О ПРИЧУДЛИВОЙ СВЯЗИ СОБЫТИЙ
13 июля 1870 года Гладкой стоял на борту торгового барка, на который он напросился пассажиром, чтобы пересечь Каспий с запада на восток — от старого Баку с его грязными кривыми улицами, уходящими вверх от берега, и раскаленными коричнево-серыми камнями ханской крепости, стоящей у самого моря.
Андрей Андреевич смотрел на зеленую прозрачную, холодного оттенка воду за бортом, на яркую белую полосу хрупко пузырящейся пены, уходящую от носа барка под маленьким углом вдоль борта. Он стоял в тени паруса и щурился иногда на пылающую голубизну неба. Вода шипела за бортом.
Грудь сегодня болела меньше, чем прошлые дни. Когда он приплыл из Астрахани в Баку, ему стало хуже. Вернулось кровохарканье, которого не было, пока он плыл по Волге. Но через три-четыре дня полегчало.

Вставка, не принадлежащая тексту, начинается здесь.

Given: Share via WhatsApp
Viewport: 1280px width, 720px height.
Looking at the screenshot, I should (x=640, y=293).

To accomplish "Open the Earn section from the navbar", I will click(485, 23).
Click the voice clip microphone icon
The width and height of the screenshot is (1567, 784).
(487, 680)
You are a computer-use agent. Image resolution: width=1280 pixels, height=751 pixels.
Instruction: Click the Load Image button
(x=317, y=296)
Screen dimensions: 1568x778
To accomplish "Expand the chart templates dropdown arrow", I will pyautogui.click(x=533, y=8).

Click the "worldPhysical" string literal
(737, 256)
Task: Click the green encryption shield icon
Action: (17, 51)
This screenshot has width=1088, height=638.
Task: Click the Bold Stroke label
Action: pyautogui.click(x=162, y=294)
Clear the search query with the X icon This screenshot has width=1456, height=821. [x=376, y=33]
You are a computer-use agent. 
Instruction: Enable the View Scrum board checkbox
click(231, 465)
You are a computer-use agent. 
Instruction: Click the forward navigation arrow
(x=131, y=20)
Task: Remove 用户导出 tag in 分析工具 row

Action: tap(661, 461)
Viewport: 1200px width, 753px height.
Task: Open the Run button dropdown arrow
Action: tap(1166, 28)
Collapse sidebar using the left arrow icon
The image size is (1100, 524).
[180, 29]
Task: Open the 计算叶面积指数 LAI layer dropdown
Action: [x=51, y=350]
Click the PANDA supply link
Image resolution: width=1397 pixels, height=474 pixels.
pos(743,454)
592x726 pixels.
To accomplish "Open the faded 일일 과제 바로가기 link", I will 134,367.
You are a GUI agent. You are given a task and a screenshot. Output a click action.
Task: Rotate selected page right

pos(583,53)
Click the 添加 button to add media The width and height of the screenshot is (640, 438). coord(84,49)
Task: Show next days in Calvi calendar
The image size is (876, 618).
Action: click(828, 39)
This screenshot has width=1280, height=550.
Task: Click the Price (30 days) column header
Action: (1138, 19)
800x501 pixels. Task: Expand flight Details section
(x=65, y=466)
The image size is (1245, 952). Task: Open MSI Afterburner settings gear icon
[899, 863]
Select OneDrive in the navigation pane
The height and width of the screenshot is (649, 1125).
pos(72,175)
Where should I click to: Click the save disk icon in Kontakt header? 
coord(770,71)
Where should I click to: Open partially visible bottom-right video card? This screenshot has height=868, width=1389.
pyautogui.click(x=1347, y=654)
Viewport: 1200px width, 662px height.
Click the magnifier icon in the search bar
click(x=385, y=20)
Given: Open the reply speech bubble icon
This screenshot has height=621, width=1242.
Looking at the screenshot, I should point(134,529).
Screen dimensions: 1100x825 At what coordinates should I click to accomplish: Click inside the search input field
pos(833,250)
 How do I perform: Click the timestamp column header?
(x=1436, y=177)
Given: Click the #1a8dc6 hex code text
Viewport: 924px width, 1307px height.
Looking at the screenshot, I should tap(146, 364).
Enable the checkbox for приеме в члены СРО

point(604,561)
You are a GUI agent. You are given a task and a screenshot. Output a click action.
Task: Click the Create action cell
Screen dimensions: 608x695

Он очень надеялся на сухую жару Туркестана.
Дерево борта и палубы, отшлифованное, промытое, пропитанное соленой водой и солнцем, отливало сединой.
Андрей Андреевич сел на палубу, прислонившись спиной к борту, и достал из кармана широкой парусиновой куртки, сшитой ему бакинским портным-армянином, одну из своих мексиканских книжек с записями за шестьдесят первый год и наклеенными на страницы газетными вырезками.
Когда два месяца назад в Москве он узнал наконец, за что же в самом деле арестован был Иван Гаврилович Прыжов, когда убедился, что участие Ивана Гавриловича в убийстве не вымысел и не случайность, он сказал себе, что должен немедленно писать свою книгу. Нет, нет, никаких пропагаторских аналогий, никаких эффектных сближений. Надо ясно и подробно рассказать о том, что случилось в этой, за тридевять земель лежащей Мексике… Он вспомнил теперь, сидя спиной к горячему борту, за которым чавкала и шипела зеленая каспийская вода, как октябрьским промозглым московским днем Иван Гаврилович говорил ему: «Они нас до отчаяния доводят…» До какого же отчаяния надо было довести умницу Ивана Гавриловича, чтобы он пошел убивать человека — ясное дело! — не виновного ни в чем…
Рассказать необходимо — что бывает, когда целые народы до отчаяния доводят, как в Мексике…
14
Она так и не оправилась от смерти детей. Она умерла сорока четырех лет, на полтора года раньше мужа, 2 января 1871 года. На ее похоронах «бесстрастный Хуарес» потерял сознание.